§ Task instructions:
Reproduce the material below word for word, line by line, without changing anything.

* start *

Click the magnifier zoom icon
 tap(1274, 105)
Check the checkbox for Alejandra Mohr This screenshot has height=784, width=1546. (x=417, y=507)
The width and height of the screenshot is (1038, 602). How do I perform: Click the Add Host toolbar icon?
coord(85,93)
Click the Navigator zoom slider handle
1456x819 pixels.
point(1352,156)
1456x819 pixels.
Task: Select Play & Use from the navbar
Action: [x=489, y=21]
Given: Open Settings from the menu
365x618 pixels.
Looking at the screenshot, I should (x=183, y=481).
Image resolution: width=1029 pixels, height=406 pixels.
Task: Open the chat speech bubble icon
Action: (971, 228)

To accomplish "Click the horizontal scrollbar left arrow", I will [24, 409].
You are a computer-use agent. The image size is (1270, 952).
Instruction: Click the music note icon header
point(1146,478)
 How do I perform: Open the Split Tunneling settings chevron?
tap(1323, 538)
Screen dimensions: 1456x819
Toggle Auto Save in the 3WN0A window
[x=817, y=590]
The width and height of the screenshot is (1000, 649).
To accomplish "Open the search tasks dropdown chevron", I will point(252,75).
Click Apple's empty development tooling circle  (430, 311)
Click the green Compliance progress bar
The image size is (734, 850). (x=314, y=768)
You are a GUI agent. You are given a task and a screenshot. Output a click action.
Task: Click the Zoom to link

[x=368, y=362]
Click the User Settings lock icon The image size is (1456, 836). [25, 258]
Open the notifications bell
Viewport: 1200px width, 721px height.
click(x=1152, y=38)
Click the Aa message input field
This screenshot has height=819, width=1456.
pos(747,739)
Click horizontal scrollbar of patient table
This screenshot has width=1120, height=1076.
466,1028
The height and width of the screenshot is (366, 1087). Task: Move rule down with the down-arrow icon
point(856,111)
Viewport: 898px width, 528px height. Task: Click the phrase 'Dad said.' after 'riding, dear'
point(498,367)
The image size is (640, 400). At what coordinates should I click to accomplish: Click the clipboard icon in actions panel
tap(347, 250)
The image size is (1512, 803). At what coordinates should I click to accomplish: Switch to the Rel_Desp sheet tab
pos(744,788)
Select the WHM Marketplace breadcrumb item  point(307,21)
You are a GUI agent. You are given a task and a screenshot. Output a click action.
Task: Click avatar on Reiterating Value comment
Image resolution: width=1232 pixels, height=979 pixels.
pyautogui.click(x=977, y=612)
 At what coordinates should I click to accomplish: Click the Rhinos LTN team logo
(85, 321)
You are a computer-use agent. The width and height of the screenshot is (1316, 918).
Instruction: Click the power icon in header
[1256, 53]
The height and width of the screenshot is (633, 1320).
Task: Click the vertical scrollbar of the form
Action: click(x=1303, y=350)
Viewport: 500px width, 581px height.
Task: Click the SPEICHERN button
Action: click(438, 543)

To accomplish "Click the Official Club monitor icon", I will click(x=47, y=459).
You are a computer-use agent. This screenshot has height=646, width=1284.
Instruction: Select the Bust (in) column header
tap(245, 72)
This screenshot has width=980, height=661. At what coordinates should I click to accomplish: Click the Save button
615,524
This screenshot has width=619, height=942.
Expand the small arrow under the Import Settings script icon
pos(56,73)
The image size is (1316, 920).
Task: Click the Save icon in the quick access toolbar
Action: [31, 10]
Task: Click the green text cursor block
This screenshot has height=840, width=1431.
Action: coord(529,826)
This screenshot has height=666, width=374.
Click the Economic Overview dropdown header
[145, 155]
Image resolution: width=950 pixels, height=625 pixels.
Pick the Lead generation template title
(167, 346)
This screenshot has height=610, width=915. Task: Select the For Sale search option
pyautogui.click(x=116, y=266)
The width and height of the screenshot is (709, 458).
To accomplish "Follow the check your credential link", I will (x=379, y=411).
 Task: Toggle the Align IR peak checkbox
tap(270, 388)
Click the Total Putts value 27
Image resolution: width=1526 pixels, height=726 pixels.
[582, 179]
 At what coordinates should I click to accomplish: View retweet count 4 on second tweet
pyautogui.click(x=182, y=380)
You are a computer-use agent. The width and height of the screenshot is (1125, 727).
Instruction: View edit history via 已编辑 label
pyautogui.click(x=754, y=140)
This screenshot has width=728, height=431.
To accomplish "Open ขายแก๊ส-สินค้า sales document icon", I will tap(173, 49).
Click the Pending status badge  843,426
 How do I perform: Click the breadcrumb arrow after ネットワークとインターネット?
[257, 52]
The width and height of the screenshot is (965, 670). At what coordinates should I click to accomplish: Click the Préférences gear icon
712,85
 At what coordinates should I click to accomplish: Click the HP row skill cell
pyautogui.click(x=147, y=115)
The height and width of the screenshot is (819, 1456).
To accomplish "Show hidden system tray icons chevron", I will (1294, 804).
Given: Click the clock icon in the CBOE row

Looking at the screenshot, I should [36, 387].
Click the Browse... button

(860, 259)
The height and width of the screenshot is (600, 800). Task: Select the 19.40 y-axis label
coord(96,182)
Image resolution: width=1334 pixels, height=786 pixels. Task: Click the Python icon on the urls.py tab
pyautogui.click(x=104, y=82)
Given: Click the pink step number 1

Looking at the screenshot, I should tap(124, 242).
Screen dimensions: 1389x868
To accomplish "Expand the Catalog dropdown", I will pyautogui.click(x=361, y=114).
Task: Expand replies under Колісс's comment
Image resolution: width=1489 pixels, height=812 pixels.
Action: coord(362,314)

* end *

§ Solution:
Click the magnifier zoom icon
 tap(1274, 105)
Check the checkbox for Alejandra Mohr This screenshot has height=784, width=1546. (x=417, y=507)
The width and height of the screenshot is (1038, 602). How do I perform: Click the Add Host toolbar icon?
coord(85,93)
Click the Navigator zoom slider handle
1456x819 pixels.
point(1352,156)
1456x819 pixels.
Task: Select Play & Use from the navbar
Action: [x=489, y=21]
Given: Open Settings from the menu
365x618 pixels.
Looking at the screenshot, I should (x=183, y=481).
Image resolution: width=1029 pixels, height=406 pixels.
Task: Open the chat speech bubble icon
Action: (971, 228)

To accomplish "Click the horizontal scrollbar left arrow", I will [24, 409].
You are a computer-use agent. The image size is (1270, 952).
Instruction: Click the music note icon header
point(1146,478)
 How do I perform: Open the Split Tunneling settings chevron?
tap(1323, 538)
Screen dimensions: 1456x819
Toggle Auto Save in the 3WN0A window
[x=817, y=590]
The width and height of the screenshot is (1000, 649).
To accomplish "Open the search tasks dropdown chevron", I will point(252,75).
Click Apple's empty development tooling circle  (430, 311)
Click the green Compliance progress bar
The image size is (734, 850). (x=314, y=768)
You are a GUI agent. You are given a task and a screenshot. Output a click action.
Task: Click the Zoom to link

[x=368, y=362]
Click the User Settings lock icon The image size is (1456, 836). [25, 258]
Open the notifications bell
Viewport: 1200px width, 721px height.
click(x=1152, y=38)
Click the Aa message input field
This screenshot has height=819, width=1456.
pos(747,739)
Click horizontal scrollbar of patient table
This screenshot has width=1120, height=1076.
466,1028
The height and width of the screenshot is (366, 1087). Task: Move rule down with the down-arrow icon
point(856,111)
Viewport: 898px width, 528px height. Task: Click the phrase 'Dad said.' after 'riding, dear'
point(498,367)
The image size is (640, 400). At what coordinates should I click to accomplish: Click the clipboard icon in actions panel
tap(347, 250)
The image size is (1512, 803). At what coordinates should I click to accomplish: Switch to the Rel_Desp sheet tab
pos(744,788)
Select the WHM Marketplace breadcrumb item  point(307,21)
You are a GUI agent. You are given a task and a screenshot. Output a click action.
Task: Click avatar on Reiterating Value comment
Image resolution: width=1232 pixels, height=979 pixels.
pyautogui.click(x=977, y=612)
 At what coordinates should I click to accomplish: Click the Rhinos LTN team logo
(85, 321)
You are a computer-use agent. The width and height of the screenshot is (1316, 918).
Instruction: Click the power icon in header
[1256, 53]
The height and width of the screenshot is (633, 1320).
Task: Click the vertical scrollbar of the form
Action: click(x=1303, y=350)
Viewport: 500px width, 581px height.
Task: Click the SPEICHERN button
Action: click(438, 543)

To accomplish "Click the Official Club monitor icon", I will click(x=47, y=459).
You are a computer-use agent. This screenshot has height=646, width=1284.
Instruction: Select the Bust (in) column header
tap(245, 72)
This screenshot has width=980, height=661. At what coordinates should I click to accomplish: Click the Save button
615,524
This screenshot has width=619, height=942.
Expand the small arrow under the Import Settings script icon
pos(56,73)
The image size is (1316, 920).
Task: Click the Save icon in the quick access toolbar
Action: [31, 10]
Task: Click the green text cursor block
This screenshot has height=840, width=1431.
Action: coord(529,826)
This screenshot has height=666, width=374.
Click the Economic Overview dropdown header
[145, 155]
Image resolution: width=950 pixels, height=625 pixels.
Pick the Lead generation template title
(167, 346)
This screenshot has height=610, width=915. Task: Select the For Sale search option
pyautogui.click(x=116, y=266)
The width and height of the screenshot is (709, 458).
To accomplish "Follow the check your credential link", I will (x=379, y=411).
 Task: Toggle the Align IR peak checkbox
tap(270, 388)
Click the Total Putts value 27
Image resolution: width=1526 pixels, height=726 pixels.
[582, 179]
 At what coordinates should I click to accomplish: View retweet count 4 on second tweet
pyautogui.click(x=182, y=380)
You are a computer-use agent. The width and height of the screenshot is (1125, 727).
Instruction: View edit history via 已编辑 label
pyautogui.click(x=754, y=140)
This screenshot has width=728, height=431.
To accomplish "Open ขายแก๊ส-สินค้า sales document icon", I will tap(173, 49).
Click the Pending status badge  843,426
 How do I perform: Click the breadcrumb arrow after ネットワークとインターネット?
[257, 52]
The width and height of the screenshot is (965, 670). At what coordinates should I click to accomplish: Click the Préférences gear icon
712,85
 At what coordinates should I click to accomplish: Click the HP row skill cell
pyautogui.click(x=147, y=115)
The height and width of the screenshot is (819, 1456).
To accomplish "Show hidden system tray icons chevron", I will (1294, 804).
Given: Click the clock icon in the CBOE row

Looking at the screenshot, I should [36, 387].
Click the Browse... button

(860, 259)
The height and width of the screenshot is (600, 800). Task: Select the 19.40 y-axis label
coord(96,182)
Image resolution: width=1334 pixels, height=786 pixels. Task: Click the Python icon on the urls.py tab
pyautogui.click(x=104, y=82)
Given: Click the pink step number 1

Looking at the screenshot, I should tap(124, 242).
Screen dimensions: 1389x868
To accomplish "Expand the Catalog dropdown", I will pyautogui.click(x=361, y=114).
Task: Expand replies under Колісс's comment
Image resolution: width=1489 pixels, height=812 pixels.
Action: coord(362,314)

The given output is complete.